Records to use ->
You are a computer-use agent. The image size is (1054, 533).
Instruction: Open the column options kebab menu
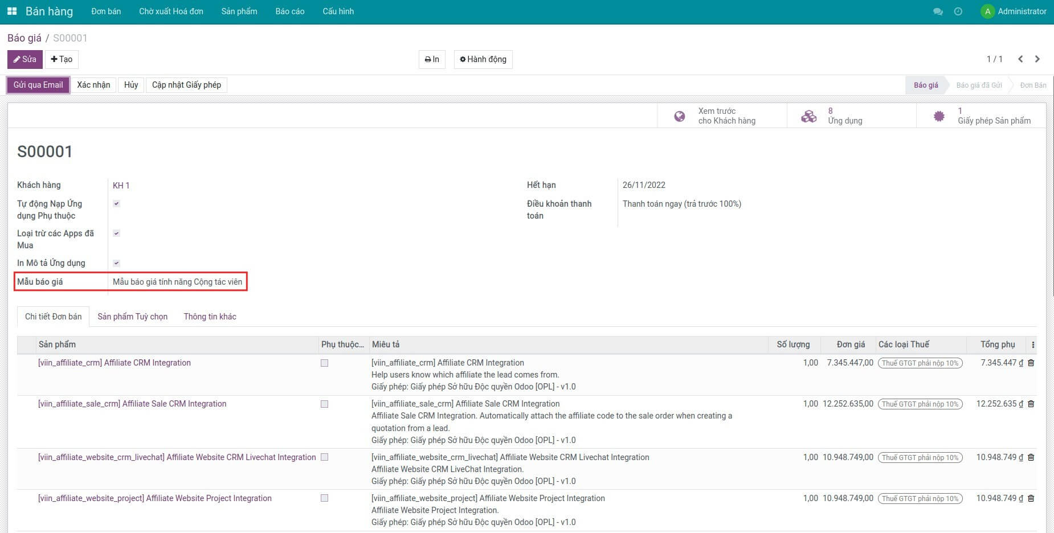click(1033, 345)
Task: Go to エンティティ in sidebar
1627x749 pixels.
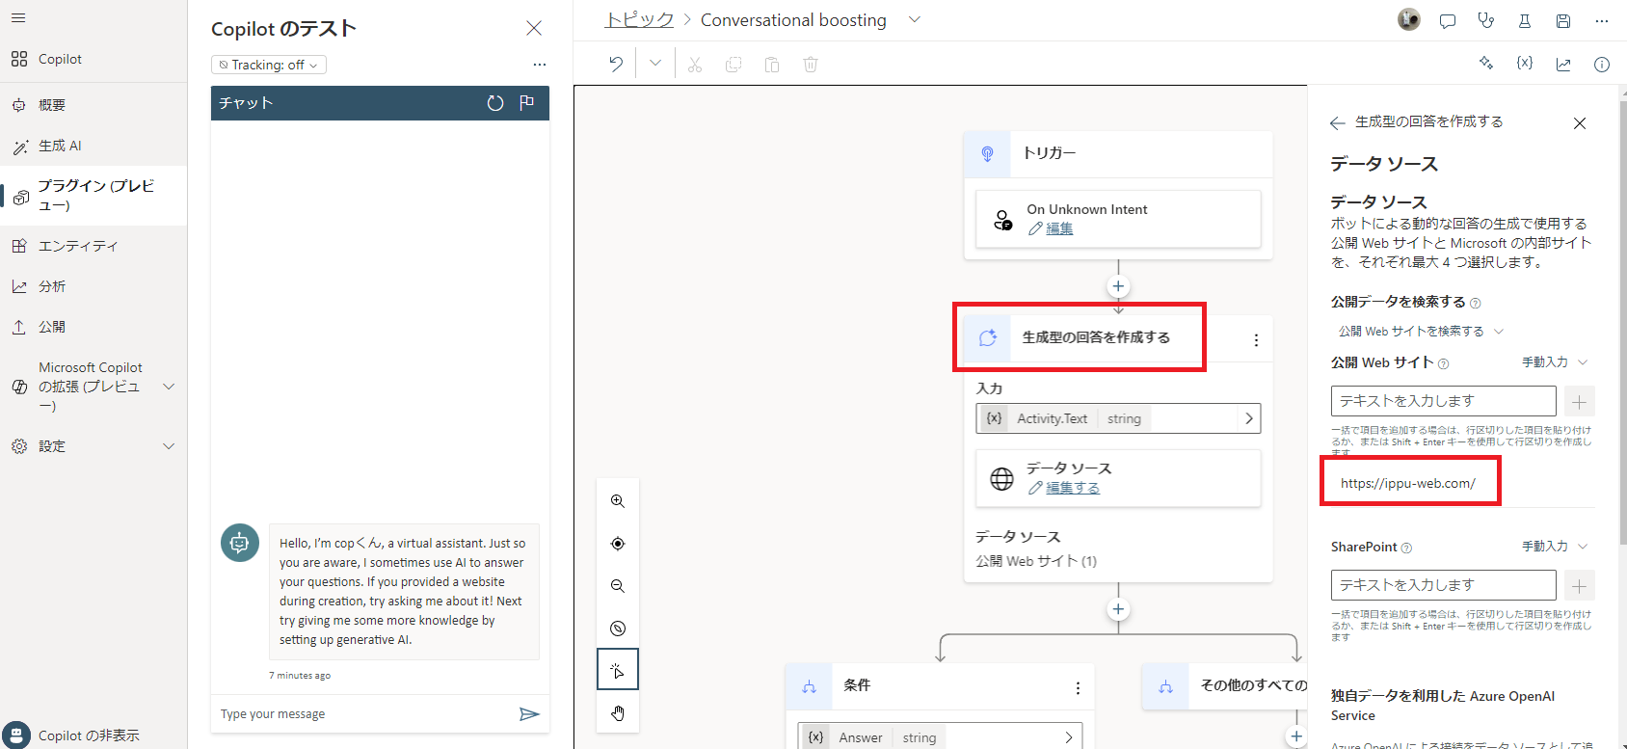Action: tap(77, 246)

Problem requirements -> Please repeat every line of the data above, shifting each coordinate in the answers up by 12. Leave the pictures out.

Task result ->
You are a computer-use agent. The image size is (1054, 533).
Instruction: Open the column options kebab menu
click(1045, 357)
Task: Go to エンティティ in sidebar
1627x749 pixels.
Action: tap(89, 258)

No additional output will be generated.